* Exercise *
Write each line again exactly as it is, from the opening line of the records below through the one containing "View analytics count", and add nothing.

(Records contained in a dataset)
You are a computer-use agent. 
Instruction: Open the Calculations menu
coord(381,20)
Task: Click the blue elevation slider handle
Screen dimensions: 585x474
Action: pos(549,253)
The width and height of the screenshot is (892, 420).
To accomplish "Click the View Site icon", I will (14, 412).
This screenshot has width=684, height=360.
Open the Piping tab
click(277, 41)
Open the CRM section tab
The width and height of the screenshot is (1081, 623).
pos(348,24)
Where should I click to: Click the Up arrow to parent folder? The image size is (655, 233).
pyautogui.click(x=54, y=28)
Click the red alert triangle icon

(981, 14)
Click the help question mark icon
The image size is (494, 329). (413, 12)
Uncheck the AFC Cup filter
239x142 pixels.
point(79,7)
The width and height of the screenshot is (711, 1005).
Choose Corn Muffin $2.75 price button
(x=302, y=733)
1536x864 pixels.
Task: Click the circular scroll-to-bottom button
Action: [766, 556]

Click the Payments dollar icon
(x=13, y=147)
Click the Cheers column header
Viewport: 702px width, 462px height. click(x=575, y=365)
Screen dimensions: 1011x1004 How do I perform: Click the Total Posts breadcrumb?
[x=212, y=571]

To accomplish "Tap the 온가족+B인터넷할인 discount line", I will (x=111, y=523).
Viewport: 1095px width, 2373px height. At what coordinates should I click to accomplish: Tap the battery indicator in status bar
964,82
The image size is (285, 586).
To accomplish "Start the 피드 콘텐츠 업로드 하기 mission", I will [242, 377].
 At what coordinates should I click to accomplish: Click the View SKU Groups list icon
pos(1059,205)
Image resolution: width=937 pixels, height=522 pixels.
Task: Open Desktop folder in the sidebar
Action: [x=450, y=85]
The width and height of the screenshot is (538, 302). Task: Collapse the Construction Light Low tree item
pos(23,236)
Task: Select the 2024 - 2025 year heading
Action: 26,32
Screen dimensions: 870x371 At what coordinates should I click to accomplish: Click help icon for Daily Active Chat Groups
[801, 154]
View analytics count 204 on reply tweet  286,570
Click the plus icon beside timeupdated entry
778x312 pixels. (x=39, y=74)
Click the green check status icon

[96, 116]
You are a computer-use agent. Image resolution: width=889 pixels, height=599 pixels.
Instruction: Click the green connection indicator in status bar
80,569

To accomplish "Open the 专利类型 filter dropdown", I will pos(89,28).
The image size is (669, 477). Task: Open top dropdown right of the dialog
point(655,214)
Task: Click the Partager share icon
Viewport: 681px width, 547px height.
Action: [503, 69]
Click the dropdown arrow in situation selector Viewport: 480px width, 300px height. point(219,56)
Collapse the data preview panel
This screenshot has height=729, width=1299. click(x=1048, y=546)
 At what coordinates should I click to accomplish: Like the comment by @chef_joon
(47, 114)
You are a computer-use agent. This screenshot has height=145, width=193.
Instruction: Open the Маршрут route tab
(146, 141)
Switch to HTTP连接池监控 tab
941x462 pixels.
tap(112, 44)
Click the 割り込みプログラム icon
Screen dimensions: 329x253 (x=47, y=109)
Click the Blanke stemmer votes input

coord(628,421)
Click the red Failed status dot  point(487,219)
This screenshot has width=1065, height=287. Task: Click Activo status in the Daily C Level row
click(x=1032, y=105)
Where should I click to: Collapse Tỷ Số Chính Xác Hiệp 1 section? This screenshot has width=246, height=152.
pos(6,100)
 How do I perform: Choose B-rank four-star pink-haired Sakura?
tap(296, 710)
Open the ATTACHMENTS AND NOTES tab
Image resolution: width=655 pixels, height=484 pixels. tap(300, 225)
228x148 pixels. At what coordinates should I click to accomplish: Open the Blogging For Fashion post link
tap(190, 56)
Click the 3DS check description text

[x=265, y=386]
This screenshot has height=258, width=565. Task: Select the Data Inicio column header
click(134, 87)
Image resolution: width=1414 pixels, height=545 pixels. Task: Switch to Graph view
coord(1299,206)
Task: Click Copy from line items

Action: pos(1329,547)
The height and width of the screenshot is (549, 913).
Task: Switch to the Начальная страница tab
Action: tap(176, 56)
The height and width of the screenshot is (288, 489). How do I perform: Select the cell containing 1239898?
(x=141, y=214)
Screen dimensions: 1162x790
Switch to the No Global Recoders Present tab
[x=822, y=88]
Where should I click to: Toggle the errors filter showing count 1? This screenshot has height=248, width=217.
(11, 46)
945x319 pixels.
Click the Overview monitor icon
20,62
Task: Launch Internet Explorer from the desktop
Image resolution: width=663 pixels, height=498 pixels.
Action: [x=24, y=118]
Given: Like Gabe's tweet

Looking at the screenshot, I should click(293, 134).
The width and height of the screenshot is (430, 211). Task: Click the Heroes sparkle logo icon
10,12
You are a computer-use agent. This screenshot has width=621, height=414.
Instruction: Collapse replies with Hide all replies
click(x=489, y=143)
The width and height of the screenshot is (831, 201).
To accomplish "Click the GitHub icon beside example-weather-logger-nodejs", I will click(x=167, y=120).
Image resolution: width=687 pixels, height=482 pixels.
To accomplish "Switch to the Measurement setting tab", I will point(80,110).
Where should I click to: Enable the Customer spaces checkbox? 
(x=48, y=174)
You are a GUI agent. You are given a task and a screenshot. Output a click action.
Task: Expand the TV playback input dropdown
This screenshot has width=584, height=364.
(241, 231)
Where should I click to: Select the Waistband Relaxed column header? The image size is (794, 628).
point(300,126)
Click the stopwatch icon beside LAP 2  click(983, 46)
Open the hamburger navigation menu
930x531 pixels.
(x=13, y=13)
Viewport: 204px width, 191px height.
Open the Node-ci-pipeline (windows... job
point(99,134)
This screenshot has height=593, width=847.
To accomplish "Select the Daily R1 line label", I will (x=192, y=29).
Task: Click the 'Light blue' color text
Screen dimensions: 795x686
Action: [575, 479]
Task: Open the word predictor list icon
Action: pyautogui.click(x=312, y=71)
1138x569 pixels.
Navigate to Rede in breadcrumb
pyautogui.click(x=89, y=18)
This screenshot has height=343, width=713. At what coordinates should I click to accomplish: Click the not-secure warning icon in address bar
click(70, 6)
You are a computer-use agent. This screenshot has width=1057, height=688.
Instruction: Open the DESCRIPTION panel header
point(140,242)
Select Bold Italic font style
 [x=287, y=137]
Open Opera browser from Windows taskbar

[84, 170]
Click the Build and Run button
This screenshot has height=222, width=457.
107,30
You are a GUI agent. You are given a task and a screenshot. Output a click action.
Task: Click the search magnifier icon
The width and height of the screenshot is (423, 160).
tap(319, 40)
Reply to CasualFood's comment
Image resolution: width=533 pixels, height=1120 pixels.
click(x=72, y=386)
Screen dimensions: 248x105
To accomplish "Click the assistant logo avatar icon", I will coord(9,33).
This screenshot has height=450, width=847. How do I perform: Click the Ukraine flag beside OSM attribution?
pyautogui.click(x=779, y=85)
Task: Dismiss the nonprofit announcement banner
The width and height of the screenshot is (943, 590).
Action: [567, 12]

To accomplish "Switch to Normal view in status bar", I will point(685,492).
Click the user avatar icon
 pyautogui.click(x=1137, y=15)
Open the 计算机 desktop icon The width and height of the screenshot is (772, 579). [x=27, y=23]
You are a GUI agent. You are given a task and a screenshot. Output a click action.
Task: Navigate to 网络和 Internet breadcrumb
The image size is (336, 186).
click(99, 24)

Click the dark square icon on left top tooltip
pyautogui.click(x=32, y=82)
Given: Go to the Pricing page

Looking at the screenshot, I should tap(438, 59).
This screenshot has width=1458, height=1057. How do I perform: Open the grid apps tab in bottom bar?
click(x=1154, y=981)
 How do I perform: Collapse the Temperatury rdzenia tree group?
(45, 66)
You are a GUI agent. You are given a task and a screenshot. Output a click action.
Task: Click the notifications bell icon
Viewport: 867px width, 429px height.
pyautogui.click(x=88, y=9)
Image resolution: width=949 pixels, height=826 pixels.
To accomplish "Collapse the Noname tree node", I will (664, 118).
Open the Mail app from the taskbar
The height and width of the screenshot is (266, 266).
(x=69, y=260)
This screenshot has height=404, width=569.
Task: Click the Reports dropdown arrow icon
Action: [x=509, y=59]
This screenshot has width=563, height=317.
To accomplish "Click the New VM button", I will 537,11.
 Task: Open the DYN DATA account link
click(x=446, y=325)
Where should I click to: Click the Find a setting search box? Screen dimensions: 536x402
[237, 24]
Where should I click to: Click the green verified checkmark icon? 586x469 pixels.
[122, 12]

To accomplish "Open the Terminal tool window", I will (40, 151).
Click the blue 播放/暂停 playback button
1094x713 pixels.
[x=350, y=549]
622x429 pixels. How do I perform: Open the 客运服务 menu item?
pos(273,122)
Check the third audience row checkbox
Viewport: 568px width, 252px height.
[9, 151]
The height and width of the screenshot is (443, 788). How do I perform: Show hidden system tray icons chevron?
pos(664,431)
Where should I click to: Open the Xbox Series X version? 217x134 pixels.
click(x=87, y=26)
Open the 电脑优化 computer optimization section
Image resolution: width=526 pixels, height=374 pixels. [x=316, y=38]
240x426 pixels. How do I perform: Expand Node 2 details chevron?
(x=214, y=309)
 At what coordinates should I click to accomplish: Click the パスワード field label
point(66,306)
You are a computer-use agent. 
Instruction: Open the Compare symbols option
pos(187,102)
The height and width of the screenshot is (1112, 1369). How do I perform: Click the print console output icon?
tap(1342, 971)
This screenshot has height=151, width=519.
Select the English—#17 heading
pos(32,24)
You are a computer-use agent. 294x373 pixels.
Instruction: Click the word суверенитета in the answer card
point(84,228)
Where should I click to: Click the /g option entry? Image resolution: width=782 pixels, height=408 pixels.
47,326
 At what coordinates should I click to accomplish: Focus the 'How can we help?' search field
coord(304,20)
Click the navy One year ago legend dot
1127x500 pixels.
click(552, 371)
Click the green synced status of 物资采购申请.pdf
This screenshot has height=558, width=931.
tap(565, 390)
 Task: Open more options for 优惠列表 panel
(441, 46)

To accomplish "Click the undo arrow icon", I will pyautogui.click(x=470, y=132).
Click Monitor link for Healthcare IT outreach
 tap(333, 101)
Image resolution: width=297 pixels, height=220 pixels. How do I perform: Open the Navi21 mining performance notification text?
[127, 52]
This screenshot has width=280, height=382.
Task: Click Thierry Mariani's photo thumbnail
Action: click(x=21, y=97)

* Finished exercise *
You are a computer-use agent. 
Instruction: Open the Calculations menu
coord(381,20)
Task: Click the blue elevation slider handle
Screen dimensions: 585x474
Action: pos(549,253)
The width and height of the screenshot is (892, 420).
To accomplish "Click the View Site icon", I will (14, 412).
This screenshot has width=684, height=360.
Open the Piping tab
click(277, 41)
Open the CRM section tab
The width and height of the screenshot is (1081, 623).
pos(348,24)
Where should I click to: Click the Up arrow to parent folder? The image size is (655, 233).
pyautogui.click(x=54, y=28)
Click the red alert triangle icon

(981, 14)
Click the help question mark icon
The image size is (494, 329). (413, 12)
Uncheck the AFC Cup filter
239x142 pixels.
point(79,7)
The width and height of the screenshot is (711, 1005).
Choose Corn Muffin $2.75 price button
(x=302, y=733)
1536x864 pixels.
Task: Click the circular scroll-to-bottom button
Action: [766, 556]

Click the Payments dollar icon
(x=13, y=147)
Click the Cheers column header
Viewport: 702px width, 462px height. click(x=575, y=365)
Screen dimensions: 1011x1004 How do I perform: Click the Total Posts breadcrumb?
[x=212, y=571]

To accomplish "Tap the 온가족+B인터넷할인 discount line", I will (x=111, y=523).
Viewport: 1095px width, 2373px height. At what coordinates should I click to accomplish: Tap the battery indicator in status bar
964,82
The image size is (285, 586).
To accomplish "Start the 피드 콘텐츠 업로드 하기 mission", I will [242, 377].
 At what coordinates should I click to accomplish: Click the View SKU Groups list icon
pos(1059,205)
Image resolution: width=937 pixels, height=522 pixels.
Task: Open Desktop folder in the sidebar
Action: [x=450, y=85]
The width and height of the screenshot is (538, 302). Task: Collapse the Construction Light Low tree item
pos(23,236)
Task: Select the 2024 - 2025 year heading
Action: 26,32
Screen dimensions: 870x371 At what coordinates should I click to accomplish: Click help icon for Daily Active Chat Groups
[801, 154]
View analytics count 204 on reply tweet  286,570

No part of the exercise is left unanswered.